**TASK ITEM:** Transcribe each line below word for word.

**MATERIAL SUPPLIED:**

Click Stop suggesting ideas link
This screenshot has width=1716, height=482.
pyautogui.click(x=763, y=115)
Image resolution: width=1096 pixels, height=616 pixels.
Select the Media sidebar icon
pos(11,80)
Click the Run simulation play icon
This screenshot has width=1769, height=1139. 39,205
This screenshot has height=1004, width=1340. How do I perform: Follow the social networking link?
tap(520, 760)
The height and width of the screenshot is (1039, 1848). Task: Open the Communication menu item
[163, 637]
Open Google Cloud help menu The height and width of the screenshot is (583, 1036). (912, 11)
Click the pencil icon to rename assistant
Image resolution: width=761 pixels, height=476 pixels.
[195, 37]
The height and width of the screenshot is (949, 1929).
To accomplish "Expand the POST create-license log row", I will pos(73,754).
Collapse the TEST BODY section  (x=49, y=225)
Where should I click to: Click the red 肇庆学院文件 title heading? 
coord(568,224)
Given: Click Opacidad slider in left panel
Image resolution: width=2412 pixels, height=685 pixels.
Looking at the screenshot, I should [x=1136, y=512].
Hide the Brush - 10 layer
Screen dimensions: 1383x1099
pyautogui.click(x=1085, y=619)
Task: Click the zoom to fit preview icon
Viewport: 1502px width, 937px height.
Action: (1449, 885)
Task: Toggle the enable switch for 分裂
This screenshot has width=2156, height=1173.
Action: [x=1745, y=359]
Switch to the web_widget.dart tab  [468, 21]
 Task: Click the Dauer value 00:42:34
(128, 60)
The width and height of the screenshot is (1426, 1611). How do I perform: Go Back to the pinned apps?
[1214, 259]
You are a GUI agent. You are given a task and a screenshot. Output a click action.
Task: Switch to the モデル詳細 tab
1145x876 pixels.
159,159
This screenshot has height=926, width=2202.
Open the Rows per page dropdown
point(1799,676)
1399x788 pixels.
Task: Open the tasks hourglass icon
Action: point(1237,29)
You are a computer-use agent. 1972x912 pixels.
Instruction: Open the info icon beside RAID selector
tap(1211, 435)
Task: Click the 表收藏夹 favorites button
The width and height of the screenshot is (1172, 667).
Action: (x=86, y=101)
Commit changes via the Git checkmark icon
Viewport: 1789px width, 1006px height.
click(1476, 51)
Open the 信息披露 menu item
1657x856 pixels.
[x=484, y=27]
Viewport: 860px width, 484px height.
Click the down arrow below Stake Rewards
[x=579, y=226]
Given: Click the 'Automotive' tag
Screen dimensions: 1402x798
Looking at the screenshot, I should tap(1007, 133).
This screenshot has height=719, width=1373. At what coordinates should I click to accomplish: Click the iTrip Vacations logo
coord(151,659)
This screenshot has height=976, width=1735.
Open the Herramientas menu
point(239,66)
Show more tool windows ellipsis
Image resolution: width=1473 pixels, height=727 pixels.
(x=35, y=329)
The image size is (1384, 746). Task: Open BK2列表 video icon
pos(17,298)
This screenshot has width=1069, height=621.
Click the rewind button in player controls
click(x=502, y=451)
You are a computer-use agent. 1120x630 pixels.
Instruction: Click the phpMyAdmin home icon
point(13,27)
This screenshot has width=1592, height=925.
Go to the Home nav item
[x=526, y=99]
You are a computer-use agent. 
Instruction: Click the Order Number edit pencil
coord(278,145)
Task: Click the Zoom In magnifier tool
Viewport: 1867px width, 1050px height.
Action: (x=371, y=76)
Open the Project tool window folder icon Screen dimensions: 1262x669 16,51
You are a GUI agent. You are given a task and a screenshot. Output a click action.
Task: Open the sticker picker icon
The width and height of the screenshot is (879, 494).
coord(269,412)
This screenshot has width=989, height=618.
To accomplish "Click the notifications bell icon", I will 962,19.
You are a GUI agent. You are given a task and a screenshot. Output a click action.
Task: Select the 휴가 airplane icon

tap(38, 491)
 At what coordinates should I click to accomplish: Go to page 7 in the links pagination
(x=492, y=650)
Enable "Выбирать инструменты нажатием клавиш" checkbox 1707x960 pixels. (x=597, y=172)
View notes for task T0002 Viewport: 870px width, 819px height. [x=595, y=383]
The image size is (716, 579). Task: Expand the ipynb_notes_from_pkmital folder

**COMPLETED TASK:**
Click Stop suggesting ideas link
This screenshot has width=1716, height=482.
pyautogui.click(x=763, y=115)
Image resolution: width=1096 pixels, height=616 pixels.
Select the Media sidebar icon
pos(11,80)
Click the Run simulation play icon
This screenshot has width=1769, height=1139. 39,205
This screenshot has height=1004, width=1340. How do I perform: Follow the social networking link?
tap(520, 760)
The height and width of the screenshot is (1039, 1848). Task: Open the Communication menu item
[163, 637]
Open Google Cloud help menu The height and width of the screenshot is (583, 1036). (912, 11)
Click the pencil icon to rename assistant
Image resolution: width=761 pixels, height=476 pixels.
[195, 37]
The height and width of the screenshot is (949, 1929).
To accomplish "Expand the POST create-license log row", I will pos(73,754).
Collapse the TEST BODY section  (x=49, y=225)
Where should I click to: Click the red 肇庆学院文件 title heading? 
coord(568,224)
Given: Click Opacidad slider in left panel
Image resolution: width=2412 pixels, height=685 pixels.
Looking at the screenshot, I should [x=1136, y=512].
Hide the Brush - 10 layer
Screen dimensions: 1383x1099
pyautogui.click(x=1085, y=619)
Task: Click the zoom to fit preview icon
Viewport: 1502px width, 937px height.
Action: (1449, 885)
Task: Toggle the enable switch for 分裂
This screenshot has width=2156, height=1173.
Action: [x=1745, y=359]
Switch to the web_widget.dart tab  [468, 21]
 Task: Click the Dauer value 00:42:34
(128, 60)
The width and height of the screenshot is (1426, 1611). How do I perform: Go Back to the pinned apps?
[1214, 259]
You are a GUI agent. You are given a task and a screenshot. Output a click action.
Task: Switch to the モデル詳細 tab
1145x876 pixels.
159,159
This screenshot has height=926, width=2202.
Open the Rows per page dropdown
point(1799,676)
1399x788 pixels.
Task: Open the tasks hourglass icon
Action: point(1237,29)
You are a computer-use agent. 1972x912 pixels.
Instruction: Open the info icon beside RAID selector
tap(1211, 435)
Task: Click the 表收藏夹 favorites button
The width and height of the screenshot is (1172, 667).
Action: (x=86, y=101)
Commit changes via the Git checkmark icon
Viewport: 1789px width, 1006px height.
click(1476, 51)
Open the 信息披露 menu item
1657x856 pixels.
[x=484, y=27]
Viewport: 860px width, 484px height.
Click the down arrow below Stake Rewards
[x=579, y=226]
Given: Click the 'Automotive' tag
Screen dimensions: 1402x798
Looking at the screenshot, I should tap(1007, 133).
This screenshot has height=719, width=1373. At what coordinates should I click to accomplish: Click the iTrip Vacations logo
coord(151,659)
This screenshot has height=976, width=1735.
Open the Herramientas menu
point(239,66)
Show more tool windows ellipsis
Image resolution: width=1473 pixels, height=727 pixels.
(x=35, y=329)
The image size is (1384, 746). Task: Open BK2列表 video icon
pos(17,298)
This screenshot has width=1069, height=621.
Click the rewind button in player controls
click(x=502, y=451)
You are a computer-use agent. 1120x630 pixels.
Instruction: Click the phpMyAdmin home icon
point(13,27)
This screenshot has width=1592, height=925.
Go to the Home nav item
[x=526, y=99]
You are a computer-use agent. 
Instruction: Click the Order Number edit pencil
coord(278,145)
Task: Click the Zoom In magnifier tool
Viewport: 1867px width, 1050px height.
Action: (x=371, y=76)
Open the Project tool window folder icon Screen dimensions: 1262x669 16,51
You are a GUI agent. You are given a task and a screenshot. Output a click action.
Task: Open the sticker picker icon
The width and height of the screenshot is (879, 494).
coord(269,412)
This screenshot has width=989, height=618.
To accomplish "Click the notifications bell icon", I will 962,19.
You are a GUI agent. You are given a task and a screenshot. Output a click action.
Task: Select the 휴가 airplane icon

tap(38, 491)
 At what coordinates should I click to accomplish: Go to page 7 in the links pagination
(x=492, y=650)
Enable "Выбирать инструменты нажатием клавиш" checkbox 1707x960 pixels. (x=597, y=172)
View notes for task T0002 Viewport: 870px width, 819px height. [x=595, y=383]
The image size is (716, 579). Task: Expand the ipynb_notes_from_pkmital folder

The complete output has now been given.